## INSTRUCTIONS TO FOLLOW
Reproduce the entries starting at the very beginning and ending at the line that contains "Spedizione punitiva a", requests included, and increase each x and y coordinate in the answers by 97.
+++ SUPPLIED INFORMATION
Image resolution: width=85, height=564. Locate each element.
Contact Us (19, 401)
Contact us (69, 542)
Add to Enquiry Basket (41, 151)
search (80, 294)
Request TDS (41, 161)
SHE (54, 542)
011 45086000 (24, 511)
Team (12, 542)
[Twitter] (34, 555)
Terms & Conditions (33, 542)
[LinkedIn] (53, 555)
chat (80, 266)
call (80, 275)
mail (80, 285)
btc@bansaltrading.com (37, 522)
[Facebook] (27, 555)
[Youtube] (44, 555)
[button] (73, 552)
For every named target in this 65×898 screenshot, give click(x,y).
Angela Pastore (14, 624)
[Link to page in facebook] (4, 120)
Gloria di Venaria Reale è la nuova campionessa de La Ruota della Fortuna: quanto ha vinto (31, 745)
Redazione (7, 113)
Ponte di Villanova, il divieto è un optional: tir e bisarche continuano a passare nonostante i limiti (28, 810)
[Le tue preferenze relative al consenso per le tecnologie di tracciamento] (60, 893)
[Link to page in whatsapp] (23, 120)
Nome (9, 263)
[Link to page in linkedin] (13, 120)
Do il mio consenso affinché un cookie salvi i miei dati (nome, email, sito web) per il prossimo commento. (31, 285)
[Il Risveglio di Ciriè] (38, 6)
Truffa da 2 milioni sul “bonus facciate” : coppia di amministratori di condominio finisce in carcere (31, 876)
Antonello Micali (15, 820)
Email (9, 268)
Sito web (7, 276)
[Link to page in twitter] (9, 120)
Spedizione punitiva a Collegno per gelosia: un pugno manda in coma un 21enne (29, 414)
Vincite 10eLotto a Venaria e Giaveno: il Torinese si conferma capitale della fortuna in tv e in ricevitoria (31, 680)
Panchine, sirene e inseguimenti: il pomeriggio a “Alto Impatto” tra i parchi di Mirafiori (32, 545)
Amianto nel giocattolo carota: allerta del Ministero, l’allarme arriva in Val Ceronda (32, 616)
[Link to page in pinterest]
++++++
## REPLY TO THE TASK
Image resolution: width=85, height=564. Locate each element.
Contact Us (116, 498)
Contact us (166, 639)
Add to Enquiry Basket (138, 248)
search (177, 391)
Request TDS (138, 258)
SHE (151, 639)
011 45086000 (121, 608)
Team (109, 639)
[Twitter] (131, 652)
Terms & Conditions (130, 639)
[LinkedIn] (150, 652)
chat (177, 363)
call (177, 372)
mail (177, 382)
btc@bansaltrading.com (134, 619)
[Facebook] (124, 652)
[Youtube] (141, 652)
[button] (170, 649)
For every named target in this 65×898 screenshot, give click(x,y).
Angela Pastore (111, 721)
[Link to page in facebook] (101, 217)
Gloria di Venaria Reale è la nuova campionessa de La Ruota della Fortuna: quanto ha vinto (128, 842)
Redazione (104, 210)
Ponte di Villanova, il divieto è un optional: tir e bisarche continuano a passare nonostante i limiti (125, 907)
[Le tue preferenze relative al consenso per le tecnologie di tracciamento] (157, 990)
[Link to page in whatsapp] (120, 217)
Nome (106, 360)
[Link to page in linkedin] (110, 217)
Do il mio consenso affinché un cookie salvi i miei dati (nome, email, sito web) per il prossimo commento. (128, 382)
[Il Risveglio di Ciriè] (135, 103)
Truffa da 2 milioni sul “bonus facciate” : coppia di amministratori di condominio finisce in carcere (128, 973)
Antonello Micali (112, 917)
Email (106, 365)
Sito web (104, 373)
[Link to page in twitter] (106, 217)
Spedizione punitiva a Collegno per gelosia: un pugno manda in coma un 21enne (126, 511)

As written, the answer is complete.